Cuando tenía 12 o 13 años, empecé a atravesar una racha de insomnio que me duró casi 15 años. En ese entonces no tenía una PC en casa, pero sí una TV en mi habitación, por lo que mis noches se limitaban a ver lo que estuviera pasando en iSat, Cinemax o alguno de esos viejos canales con programación más o menos interesante.
Mi madre ya estaba cansada de venir cada madrugada, entre las 2 y 3 a. m., a apagarme el televisor por el ruido, no sin antes dedicarme una buena llamada de atención. Era tan habitual que, rápidamente, encontré la forma de evitar sus regaños sin tener que perderme la película en cuestión: cuando la escuchaba acercarse, me hacía el dormido. Una vez ella apagaba la TV, esperaba hasta escuchar el sonido de su puerta cerrándose para volver a encender el aparato.

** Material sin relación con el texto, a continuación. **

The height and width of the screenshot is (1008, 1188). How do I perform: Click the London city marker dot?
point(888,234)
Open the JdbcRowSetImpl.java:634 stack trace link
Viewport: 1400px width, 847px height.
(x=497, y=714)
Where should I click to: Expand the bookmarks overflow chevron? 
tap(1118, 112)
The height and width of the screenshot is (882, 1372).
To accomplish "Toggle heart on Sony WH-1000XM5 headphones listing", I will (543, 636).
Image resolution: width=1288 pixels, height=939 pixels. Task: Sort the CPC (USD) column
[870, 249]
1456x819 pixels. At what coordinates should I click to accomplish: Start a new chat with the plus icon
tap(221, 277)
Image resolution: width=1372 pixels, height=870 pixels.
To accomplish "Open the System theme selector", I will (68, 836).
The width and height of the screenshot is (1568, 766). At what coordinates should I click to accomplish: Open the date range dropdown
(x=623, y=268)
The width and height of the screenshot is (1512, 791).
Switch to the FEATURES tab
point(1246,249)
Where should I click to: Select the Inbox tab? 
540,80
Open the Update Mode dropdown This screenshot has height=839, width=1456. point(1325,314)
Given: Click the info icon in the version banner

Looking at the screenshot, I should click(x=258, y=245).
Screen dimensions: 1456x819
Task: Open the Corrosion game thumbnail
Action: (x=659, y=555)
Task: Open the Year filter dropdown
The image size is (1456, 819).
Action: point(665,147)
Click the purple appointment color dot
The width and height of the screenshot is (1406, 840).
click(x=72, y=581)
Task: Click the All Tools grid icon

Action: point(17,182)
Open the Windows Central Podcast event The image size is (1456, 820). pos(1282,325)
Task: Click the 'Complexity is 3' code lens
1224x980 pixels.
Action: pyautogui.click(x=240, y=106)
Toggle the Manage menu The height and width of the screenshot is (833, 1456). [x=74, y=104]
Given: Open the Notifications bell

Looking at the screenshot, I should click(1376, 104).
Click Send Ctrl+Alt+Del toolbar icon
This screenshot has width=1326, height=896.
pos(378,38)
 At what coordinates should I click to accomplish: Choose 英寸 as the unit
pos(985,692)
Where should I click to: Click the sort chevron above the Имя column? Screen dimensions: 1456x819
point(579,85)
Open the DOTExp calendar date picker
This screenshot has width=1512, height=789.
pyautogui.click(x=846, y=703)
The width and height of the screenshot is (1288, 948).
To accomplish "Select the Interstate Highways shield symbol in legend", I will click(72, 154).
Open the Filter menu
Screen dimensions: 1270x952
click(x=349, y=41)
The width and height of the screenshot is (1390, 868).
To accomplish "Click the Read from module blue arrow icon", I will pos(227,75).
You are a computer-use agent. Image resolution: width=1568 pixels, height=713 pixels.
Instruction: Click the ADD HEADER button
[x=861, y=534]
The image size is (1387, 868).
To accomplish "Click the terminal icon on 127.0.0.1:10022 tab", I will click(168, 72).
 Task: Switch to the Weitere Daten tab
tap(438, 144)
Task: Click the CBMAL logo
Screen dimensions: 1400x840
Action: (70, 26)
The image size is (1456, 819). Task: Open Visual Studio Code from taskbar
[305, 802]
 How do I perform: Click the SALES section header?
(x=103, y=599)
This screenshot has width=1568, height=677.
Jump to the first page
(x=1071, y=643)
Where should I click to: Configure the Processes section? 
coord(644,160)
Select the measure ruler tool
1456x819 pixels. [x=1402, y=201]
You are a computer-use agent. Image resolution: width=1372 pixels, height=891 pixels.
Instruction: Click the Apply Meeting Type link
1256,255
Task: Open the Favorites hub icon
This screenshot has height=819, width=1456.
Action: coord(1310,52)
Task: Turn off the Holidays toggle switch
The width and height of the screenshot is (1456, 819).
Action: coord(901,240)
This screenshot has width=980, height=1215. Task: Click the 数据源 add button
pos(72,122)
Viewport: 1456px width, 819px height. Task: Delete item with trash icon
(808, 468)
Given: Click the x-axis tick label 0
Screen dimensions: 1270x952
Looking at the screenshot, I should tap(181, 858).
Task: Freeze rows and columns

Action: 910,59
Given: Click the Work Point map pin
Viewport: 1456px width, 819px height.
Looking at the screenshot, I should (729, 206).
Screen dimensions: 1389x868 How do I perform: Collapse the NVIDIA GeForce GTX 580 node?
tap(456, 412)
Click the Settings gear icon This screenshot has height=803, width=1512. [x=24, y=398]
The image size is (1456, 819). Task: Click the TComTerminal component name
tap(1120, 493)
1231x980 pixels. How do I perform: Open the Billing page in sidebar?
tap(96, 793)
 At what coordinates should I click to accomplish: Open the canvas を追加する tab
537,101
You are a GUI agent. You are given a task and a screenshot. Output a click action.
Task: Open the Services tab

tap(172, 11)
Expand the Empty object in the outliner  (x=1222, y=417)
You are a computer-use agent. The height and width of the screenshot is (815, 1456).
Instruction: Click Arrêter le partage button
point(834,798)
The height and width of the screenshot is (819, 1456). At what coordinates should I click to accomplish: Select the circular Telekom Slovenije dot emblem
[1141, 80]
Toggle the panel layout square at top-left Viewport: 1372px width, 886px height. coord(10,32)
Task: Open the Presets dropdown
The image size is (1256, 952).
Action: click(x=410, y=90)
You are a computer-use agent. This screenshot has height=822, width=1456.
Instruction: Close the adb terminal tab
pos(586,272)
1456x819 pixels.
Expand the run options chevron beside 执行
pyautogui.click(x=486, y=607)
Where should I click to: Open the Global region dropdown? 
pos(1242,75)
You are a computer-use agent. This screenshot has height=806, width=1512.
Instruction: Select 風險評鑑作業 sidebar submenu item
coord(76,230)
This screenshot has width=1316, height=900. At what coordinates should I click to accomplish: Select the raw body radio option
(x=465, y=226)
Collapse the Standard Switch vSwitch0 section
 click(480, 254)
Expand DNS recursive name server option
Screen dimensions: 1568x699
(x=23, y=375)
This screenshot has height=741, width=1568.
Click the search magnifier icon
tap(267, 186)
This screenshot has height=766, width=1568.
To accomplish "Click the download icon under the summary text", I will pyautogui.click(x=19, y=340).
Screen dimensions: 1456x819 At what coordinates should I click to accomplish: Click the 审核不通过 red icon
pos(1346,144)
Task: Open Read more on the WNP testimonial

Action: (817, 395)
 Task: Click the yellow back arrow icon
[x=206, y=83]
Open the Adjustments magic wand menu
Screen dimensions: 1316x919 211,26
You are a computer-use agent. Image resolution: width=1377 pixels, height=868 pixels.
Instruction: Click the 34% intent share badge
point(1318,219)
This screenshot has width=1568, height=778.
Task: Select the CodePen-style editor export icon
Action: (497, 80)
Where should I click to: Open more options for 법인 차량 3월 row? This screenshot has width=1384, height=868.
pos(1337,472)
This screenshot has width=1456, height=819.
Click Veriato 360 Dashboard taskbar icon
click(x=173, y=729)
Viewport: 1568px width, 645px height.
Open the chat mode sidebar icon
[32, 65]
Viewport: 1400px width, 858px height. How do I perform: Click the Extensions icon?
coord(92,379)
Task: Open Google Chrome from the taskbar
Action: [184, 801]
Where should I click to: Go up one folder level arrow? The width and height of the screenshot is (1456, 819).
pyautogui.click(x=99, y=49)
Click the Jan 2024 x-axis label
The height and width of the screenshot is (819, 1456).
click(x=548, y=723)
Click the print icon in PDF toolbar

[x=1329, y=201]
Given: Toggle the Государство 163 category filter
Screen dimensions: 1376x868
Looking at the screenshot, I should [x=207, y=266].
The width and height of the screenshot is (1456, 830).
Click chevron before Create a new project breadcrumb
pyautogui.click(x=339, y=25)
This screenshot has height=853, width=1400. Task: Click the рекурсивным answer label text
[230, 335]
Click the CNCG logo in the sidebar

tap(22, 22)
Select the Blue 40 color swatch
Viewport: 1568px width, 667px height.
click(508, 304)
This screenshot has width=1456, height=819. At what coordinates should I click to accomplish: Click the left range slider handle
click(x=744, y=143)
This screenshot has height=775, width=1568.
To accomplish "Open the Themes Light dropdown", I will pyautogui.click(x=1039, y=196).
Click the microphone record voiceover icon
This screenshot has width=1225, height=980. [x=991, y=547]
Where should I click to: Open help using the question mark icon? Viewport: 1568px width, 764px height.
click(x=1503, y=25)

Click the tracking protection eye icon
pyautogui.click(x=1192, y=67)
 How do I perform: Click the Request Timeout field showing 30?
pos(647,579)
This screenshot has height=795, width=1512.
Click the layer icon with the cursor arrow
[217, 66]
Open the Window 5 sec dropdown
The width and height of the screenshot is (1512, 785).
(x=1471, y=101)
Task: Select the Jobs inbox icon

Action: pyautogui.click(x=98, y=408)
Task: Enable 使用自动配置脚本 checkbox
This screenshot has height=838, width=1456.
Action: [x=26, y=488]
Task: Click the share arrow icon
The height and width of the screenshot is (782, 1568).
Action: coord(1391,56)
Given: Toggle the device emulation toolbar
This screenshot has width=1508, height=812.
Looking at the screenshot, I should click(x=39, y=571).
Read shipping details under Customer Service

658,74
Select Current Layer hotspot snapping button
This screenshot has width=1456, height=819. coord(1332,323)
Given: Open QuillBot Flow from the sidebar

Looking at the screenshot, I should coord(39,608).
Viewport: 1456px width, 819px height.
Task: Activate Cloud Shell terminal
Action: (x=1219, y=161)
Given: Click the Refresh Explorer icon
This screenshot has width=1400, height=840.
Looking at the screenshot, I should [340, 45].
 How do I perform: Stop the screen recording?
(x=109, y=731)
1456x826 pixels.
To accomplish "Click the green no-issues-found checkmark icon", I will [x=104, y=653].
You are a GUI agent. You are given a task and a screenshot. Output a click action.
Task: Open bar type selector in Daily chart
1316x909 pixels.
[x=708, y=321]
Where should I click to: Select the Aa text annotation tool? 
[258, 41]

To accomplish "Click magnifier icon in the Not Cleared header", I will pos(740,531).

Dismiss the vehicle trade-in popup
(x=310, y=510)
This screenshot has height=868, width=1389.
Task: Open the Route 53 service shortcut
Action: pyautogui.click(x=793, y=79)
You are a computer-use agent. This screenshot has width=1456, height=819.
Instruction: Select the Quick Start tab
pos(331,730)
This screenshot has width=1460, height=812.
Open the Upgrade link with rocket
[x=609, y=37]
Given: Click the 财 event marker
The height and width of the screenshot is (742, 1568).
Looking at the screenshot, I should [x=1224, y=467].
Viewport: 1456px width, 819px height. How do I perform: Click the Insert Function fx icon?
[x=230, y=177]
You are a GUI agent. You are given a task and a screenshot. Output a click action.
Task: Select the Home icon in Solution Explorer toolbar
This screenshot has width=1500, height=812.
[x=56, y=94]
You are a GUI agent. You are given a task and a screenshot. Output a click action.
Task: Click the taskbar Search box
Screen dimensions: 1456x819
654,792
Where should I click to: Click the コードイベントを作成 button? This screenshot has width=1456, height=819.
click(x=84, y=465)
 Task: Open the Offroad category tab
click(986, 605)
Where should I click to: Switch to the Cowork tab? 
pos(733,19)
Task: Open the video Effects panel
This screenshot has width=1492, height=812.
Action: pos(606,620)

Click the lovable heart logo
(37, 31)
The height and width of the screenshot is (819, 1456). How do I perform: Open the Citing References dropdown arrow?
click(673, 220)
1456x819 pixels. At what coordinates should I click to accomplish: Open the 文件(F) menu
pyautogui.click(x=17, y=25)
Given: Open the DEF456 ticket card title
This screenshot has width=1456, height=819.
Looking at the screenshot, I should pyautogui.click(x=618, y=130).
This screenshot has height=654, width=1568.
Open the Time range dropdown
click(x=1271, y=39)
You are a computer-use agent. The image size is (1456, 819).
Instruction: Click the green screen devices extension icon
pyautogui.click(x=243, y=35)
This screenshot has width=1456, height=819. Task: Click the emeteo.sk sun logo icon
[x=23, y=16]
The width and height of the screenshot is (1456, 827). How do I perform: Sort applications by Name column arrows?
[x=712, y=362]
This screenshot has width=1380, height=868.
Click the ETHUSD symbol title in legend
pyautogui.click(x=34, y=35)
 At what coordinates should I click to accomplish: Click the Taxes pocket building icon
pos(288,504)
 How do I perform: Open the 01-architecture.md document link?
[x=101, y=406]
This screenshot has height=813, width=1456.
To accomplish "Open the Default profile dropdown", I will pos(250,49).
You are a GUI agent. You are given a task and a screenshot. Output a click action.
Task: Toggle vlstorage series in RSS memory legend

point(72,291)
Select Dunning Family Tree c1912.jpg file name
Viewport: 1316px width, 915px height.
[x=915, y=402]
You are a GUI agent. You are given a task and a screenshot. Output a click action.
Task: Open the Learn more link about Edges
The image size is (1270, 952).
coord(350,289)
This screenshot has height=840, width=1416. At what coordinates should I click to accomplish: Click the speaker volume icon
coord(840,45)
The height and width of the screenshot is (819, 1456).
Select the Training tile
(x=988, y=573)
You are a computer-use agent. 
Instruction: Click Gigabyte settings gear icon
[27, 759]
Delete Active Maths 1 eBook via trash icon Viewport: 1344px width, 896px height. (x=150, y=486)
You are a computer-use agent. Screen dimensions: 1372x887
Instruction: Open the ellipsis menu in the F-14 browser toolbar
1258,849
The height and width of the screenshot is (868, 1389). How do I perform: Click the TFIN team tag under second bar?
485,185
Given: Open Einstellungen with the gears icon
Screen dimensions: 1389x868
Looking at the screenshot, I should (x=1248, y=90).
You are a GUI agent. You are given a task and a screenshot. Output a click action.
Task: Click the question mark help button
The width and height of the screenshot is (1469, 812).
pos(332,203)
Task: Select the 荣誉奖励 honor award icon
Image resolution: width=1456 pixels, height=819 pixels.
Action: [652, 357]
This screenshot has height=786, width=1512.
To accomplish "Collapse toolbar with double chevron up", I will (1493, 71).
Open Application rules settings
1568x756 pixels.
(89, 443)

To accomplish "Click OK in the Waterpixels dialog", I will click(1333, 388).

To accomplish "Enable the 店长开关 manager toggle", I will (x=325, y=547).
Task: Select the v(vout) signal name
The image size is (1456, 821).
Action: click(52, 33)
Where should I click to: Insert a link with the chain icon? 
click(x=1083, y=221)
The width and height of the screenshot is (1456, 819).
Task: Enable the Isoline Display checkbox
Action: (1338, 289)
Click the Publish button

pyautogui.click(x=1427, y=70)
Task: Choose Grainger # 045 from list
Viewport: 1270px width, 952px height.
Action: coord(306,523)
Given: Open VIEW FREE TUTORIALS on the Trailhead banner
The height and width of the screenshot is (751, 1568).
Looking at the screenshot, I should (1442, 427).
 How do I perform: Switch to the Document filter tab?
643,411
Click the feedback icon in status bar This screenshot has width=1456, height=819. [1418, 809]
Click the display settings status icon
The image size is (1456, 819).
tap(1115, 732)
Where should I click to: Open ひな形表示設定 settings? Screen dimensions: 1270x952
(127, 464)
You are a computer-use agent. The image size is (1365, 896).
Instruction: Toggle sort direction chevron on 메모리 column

Pues bien, ocurrió una noche como muchas otras en las que me encontraba viendo alguna película en los mencionados canales, cuando, de pronto, escuché los pasos fuera de mi habitación. Me preparé para hacerme el dormido, pero algo extraño sucedía. Sus pasos no se acercaban a mi habitación de forma normal, sino que parecían arrastrarse, prolongando el recorrido mucho más allá de lo habitual. Cuando calculé que ya debía estar al lado de mi puerta, casi me muero de miedo. En lugar de girar la perilla, la persona que estaba afuera tomó el pomo de la puerta e intentó abrirla a la fuerza, como si no supiera lo que debía hacer para que esta se abriera. El ruido de la puerta intentando ser forzada duró unos segundos y luego se detuvo.
El miedo me obligó a permanecer cubierto durante largos minutos. Empecé a sentir mi cuerpo cada vez más pesado, somnoliento y acalorado. Me destapé y noté que el techo de mi habitación comenzaba a descender lentamente. ¿Estaba soñando? No lo sabía, pero de algún modo giré el cuello hacia un lado y, en apenas una fracción de segundo, me vi a mí mismo recostado. El techo no bajaba, ¡yo estaba subiendo!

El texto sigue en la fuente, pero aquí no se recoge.